## To do
How many lines in the rows below contain the string "button"? Reply with the number alone.

## Saved data entries

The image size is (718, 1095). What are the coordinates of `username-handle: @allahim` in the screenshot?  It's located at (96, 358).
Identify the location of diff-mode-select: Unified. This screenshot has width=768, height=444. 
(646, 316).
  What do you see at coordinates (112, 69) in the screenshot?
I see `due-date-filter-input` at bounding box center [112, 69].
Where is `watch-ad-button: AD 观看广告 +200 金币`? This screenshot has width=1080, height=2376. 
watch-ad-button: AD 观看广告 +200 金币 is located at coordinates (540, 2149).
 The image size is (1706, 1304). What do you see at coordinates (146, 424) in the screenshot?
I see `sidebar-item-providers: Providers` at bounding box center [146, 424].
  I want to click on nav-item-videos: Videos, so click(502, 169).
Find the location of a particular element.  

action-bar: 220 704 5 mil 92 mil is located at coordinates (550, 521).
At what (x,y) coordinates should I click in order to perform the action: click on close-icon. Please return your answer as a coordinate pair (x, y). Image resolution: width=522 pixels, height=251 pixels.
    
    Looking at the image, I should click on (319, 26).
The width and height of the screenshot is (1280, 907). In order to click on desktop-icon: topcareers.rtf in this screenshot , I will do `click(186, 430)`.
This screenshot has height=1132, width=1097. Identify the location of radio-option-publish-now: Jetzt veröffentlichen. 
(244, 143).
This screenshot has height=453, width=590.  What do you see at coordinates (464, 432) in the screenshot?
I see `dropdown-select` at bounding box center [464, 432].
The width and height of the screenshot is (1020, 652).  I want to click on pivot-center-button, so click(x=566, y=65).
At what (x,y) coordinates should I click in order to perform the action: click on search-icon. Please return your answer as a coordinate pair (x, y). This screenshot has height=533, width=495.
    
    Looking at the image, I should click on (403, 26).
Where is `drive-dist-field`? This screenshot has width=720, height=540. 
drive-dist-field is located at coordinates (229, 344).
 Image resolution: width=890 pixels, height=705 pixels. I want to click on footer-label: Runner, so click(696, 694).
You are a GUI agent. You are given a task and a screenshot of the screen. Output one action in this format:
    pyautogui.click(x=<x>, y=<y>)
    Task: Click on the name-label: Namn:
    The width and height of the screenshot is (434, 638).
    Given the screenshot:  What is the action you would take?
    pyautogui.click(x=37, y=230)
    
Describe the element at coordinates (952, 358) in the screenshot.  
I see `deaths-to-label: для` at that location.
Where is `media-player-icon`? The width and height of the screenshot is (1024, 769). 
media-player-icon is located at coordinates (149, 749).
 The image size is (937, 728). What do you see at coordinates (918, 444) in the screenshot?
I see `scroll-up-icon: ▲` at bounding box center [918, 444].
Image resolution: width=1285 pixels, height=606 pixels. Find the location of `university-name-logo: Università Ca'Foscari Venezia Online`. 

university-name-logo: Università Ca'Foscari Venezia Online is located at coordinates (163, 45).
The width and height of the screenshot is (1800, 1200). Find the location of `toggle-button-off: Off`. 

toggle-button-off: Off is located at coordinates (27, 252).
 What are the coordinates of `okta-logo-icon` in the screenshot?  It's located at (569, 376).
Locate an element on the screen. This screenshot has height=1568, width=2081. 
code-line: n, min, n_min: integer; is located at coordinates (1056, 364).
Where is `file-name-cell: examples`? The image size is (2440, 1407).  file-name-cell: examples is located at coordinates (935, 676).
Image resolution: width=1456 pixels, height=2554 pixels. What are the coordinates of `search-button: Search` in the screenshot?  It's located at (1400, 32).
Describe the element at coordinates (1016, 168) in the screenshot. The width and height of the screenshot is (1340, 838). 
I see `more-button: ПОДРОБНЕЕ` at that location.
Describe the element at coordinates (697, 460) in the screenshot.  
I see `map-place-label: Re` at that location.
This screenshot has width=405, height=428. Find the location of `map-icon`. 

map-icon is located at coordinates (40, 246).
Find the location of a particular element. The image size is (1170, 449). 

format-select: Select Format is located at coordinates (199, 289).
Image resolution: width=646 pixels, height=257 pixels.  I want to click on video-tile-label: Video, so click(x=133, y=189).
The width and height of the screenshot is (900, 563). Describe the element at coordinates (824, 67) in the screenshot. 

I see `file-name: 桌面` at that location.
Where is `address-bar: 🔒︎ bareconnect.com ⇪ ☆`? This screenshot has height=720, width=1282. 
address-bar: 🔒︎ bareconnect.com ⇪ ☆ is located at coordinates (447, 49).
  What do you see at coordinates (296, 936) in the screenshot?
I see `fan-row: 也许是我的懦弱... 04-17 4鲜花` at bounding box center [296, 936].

## Task result
7